Broadcast TV and radio stations must declare on air when programming has been paid for by a sponsor. But in determining the identities of those sponsors, current law requires broadcasters only to consult their own employees and the outside entities they deal with directly. The FCC said in court filings that system had proved inadequate, citing media reports about the Chinese and Russian governments using intermediaries to get on American airwaves. (Foreign governments are barred from directly owning U.S. broadcast licenses.)
It’s “a simple name check” to “confirm the information,” FCC attorney Bill Scher said at oral argument in April. If someone leasing radio time claims not to be a foreign agent and comes up in one of the two databases, “an alarm has gone off,” but it’s up to the broadcaster to decide how to handle it under existing law.
The opponents said that was more complicated than the FCC suggested, because after checking the federal lists, the broadcasters would still have to figure out whether and what kind of disclosure was required.
“Broadcasters are not investigatory bodies,” Stephen B. Kinnaird, representing the broadcasters, said at oral argument. “These are country music DJs, local businessmen in small towns who sell advertising. They’re not lawyers and analysts.”
Kinnaird said the broadcasters “would have no problem simply with an expanded disclosure” requirement but that the order was “extreme overkill.”

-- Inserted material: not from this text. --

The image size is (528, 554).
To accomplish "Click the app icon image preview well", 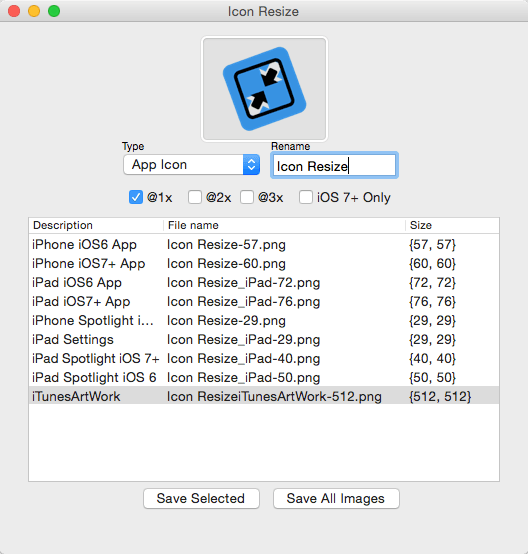I will coord(264,89).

In a statement, NAB President Curtis LeGeyt said the “decision ensures that the rules rightly continue requiring the handful of stations airing foreign government-sponsored programming to identify it as such, but removes the burden on the overwhelming majority of stations that never air foreign government-sponsored content.”

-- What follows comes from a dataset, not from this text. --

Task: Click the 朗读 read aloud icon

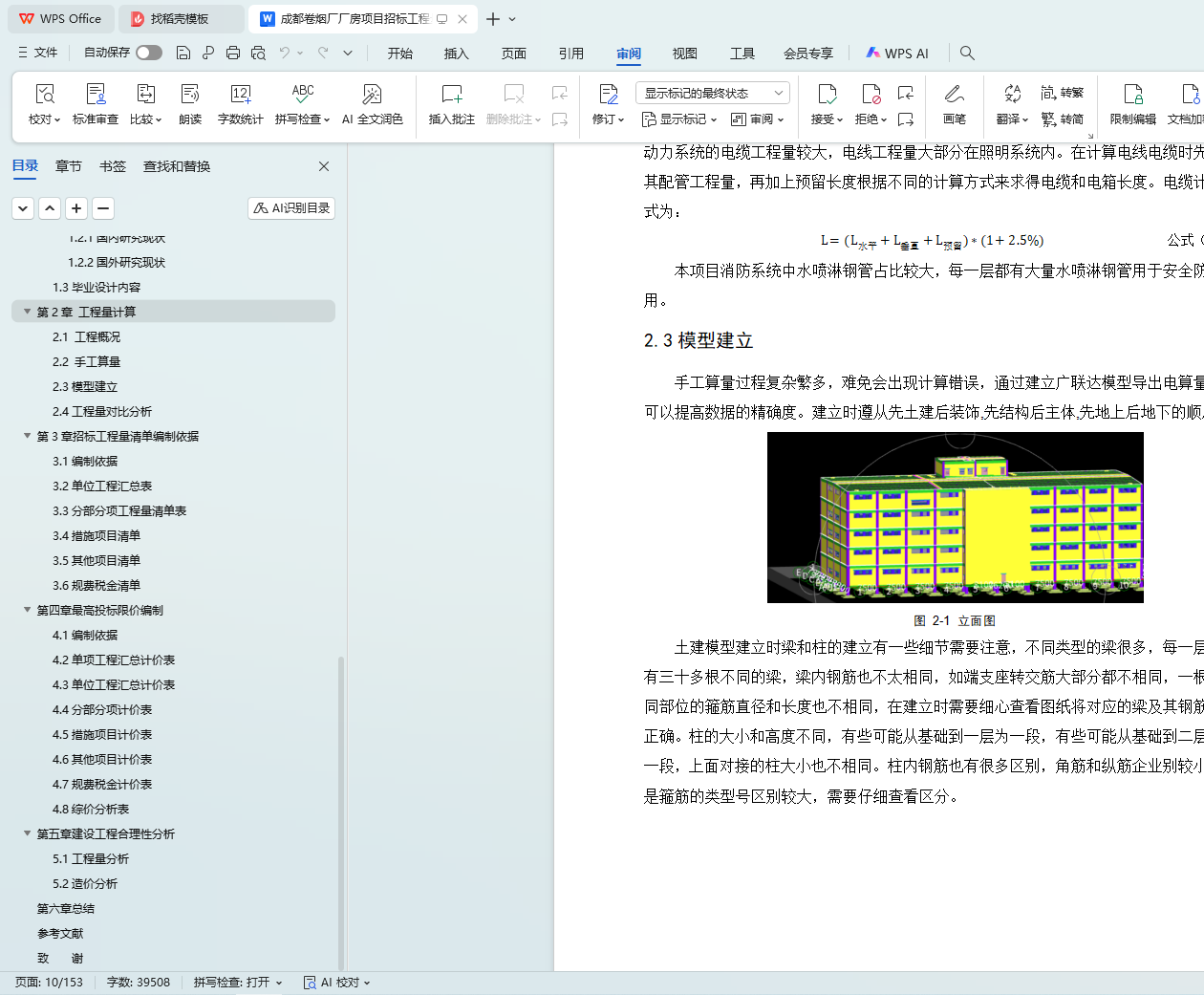Action: [190, 103]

John Bergmayer, legal director at Public Knowledge, a nonprofit that advocates for better communications access, said that “given the obvious importance of the issue it’s alarming that the court would adopt such a reading of the statute.”
While the direct impact might be limited, he said, “it does seem part of a trend where courts go out of their way to prevent agencies from carrying out their core missions.”

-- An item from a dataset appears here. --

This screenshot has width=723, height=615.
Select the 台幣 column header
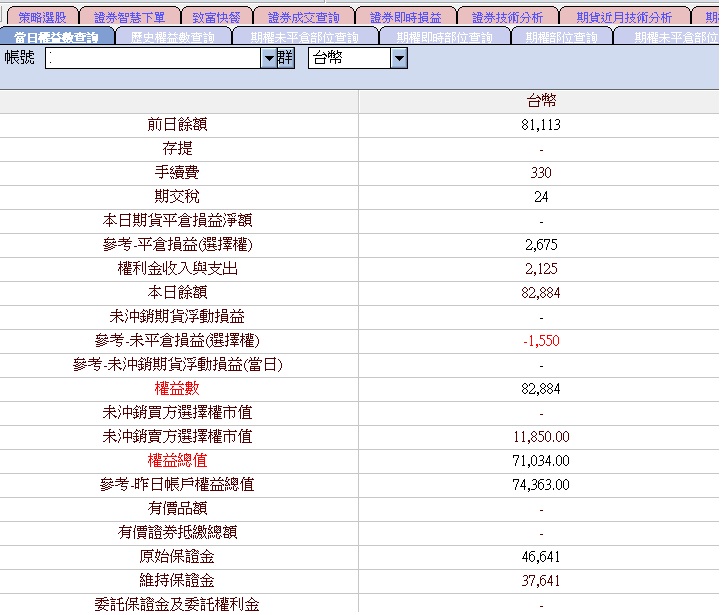[541, 101]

In a statement, FCC Chairwoman Jessica Rosenworcel said the rule was “about transparency. Consumers deserve to trust that public airwaves aren’t being leased without their knowledge to private foreign actors.”
The court did not strike down requirements that broadcasters ask whether sponsors are foreign agents or working with foreign governments and disclose that relationship.
A former Spanish-language station in the D.C. area is one of a handful across the country that airs Russian propaganda; the small broadcaster regularly discloses that “this radio programming is distributed … on behalf of the Federal State Unitary Enterprise Rossiya Segodnya International Information Agency.”
After the invasion of Ukraine, LeGeyt made an unusual call for station owners to stop carrying Russian state-sponsored programming.
“The First Amendment protects freedom of speech, however, it does not prevent private actors from exercising sound, moral judgment,” he said in the March statement.
This story has been updated with comment from the FCC.